Às vezes eu acho que não vou.
E admitir isso já é quase um escândalo.
Porque a sociedade tolera mãe cansada, mas não tolera mãe que diz que está no limite. Querem nossa resistência, mas não querem ouvir nosso esgotamento. Querem nossa força, mas não querem dividir o peso.
A maternidade é bonita, sim. Mas também é brutal. É atravessada por desigualdade. É atravessada por abandono. É atravessada por silêncios que doem mais do que gritos.
E eu estou cansada.
Não cansada da minha filha.
Cansada de sustentar o que não é só meu para sustentar.
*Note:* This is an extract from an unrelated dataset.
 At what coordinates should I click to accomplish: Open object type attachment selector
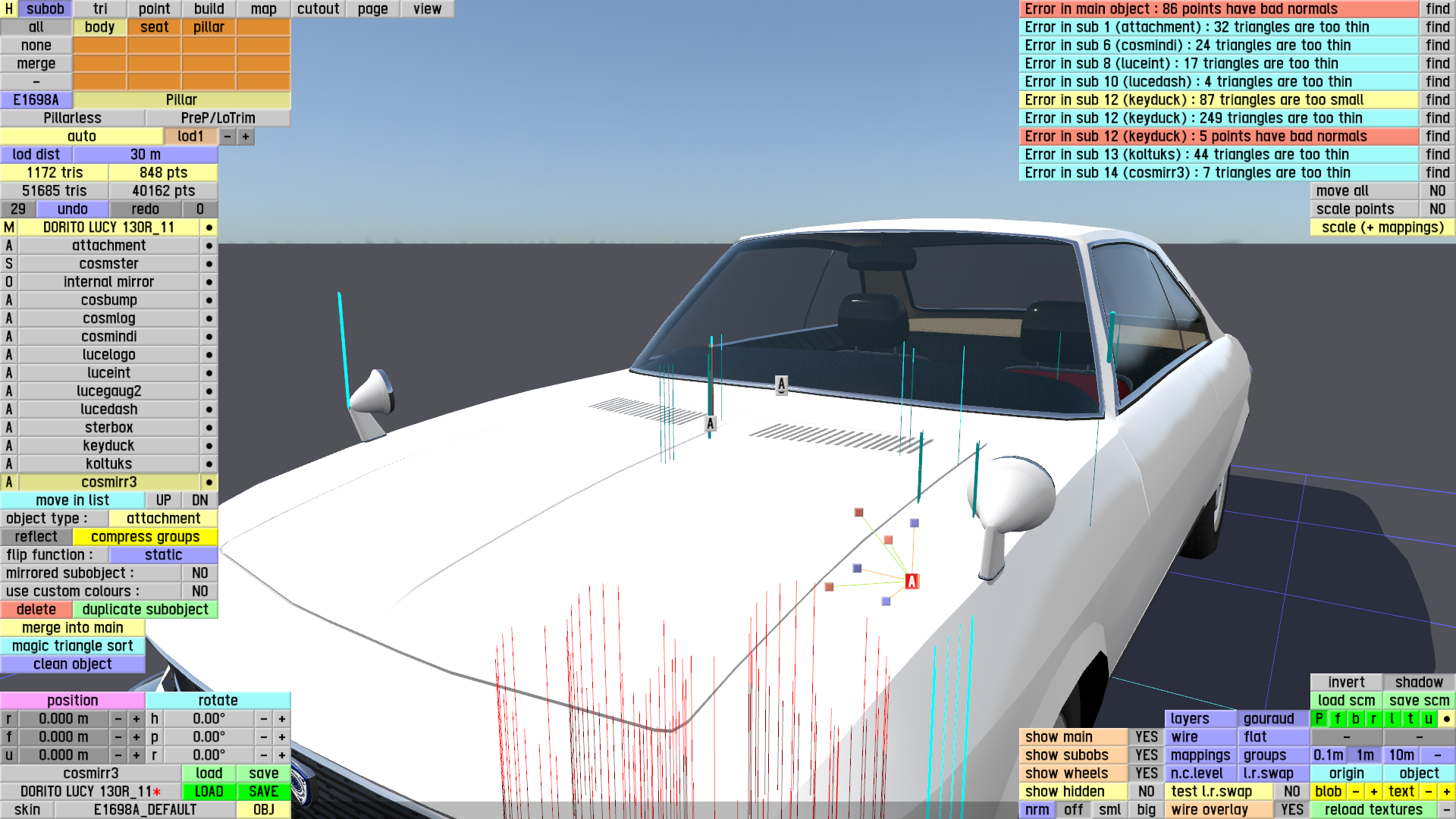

Existe uma diferença enorme entre ser indômita e ser invencível.
Invencível é personagem de propaganda.
Indômita é quem, mesmo exausta, se recusa a aceitar o roteiro imposto.
Eu não quero ser heroína. Heroínas morrem no final ou vivem solitárias no alto do pedestal. Eu quero corresponsabilidade. Quero realizar meus sonhos sem que eles precisem disputar espaço com a sobrevivência.

Às vezes me pergunto: o que vai sobrar para mim?
Quais sonhos ainda cabem na vida de uma mãe que sempre precisou resolver antes de desejar?
Mas talvez a pergunta esteja errada.
Talvez não seja sobre o que sobra.
Talvez seja sobre o que eu ainda reivindico.
Se ser indômita é alguma coisa, é isso: não aceitar que o cansaço seja meu destino. Não aceitar que a ausência alheia seja natural. Não aceitar que amar signifique suportar tudo.
Eu não sou a salvadora de ninguém.
Sou uma mulher tentando existir inteira.
E isso, por si só, já é um ato de insubmissão.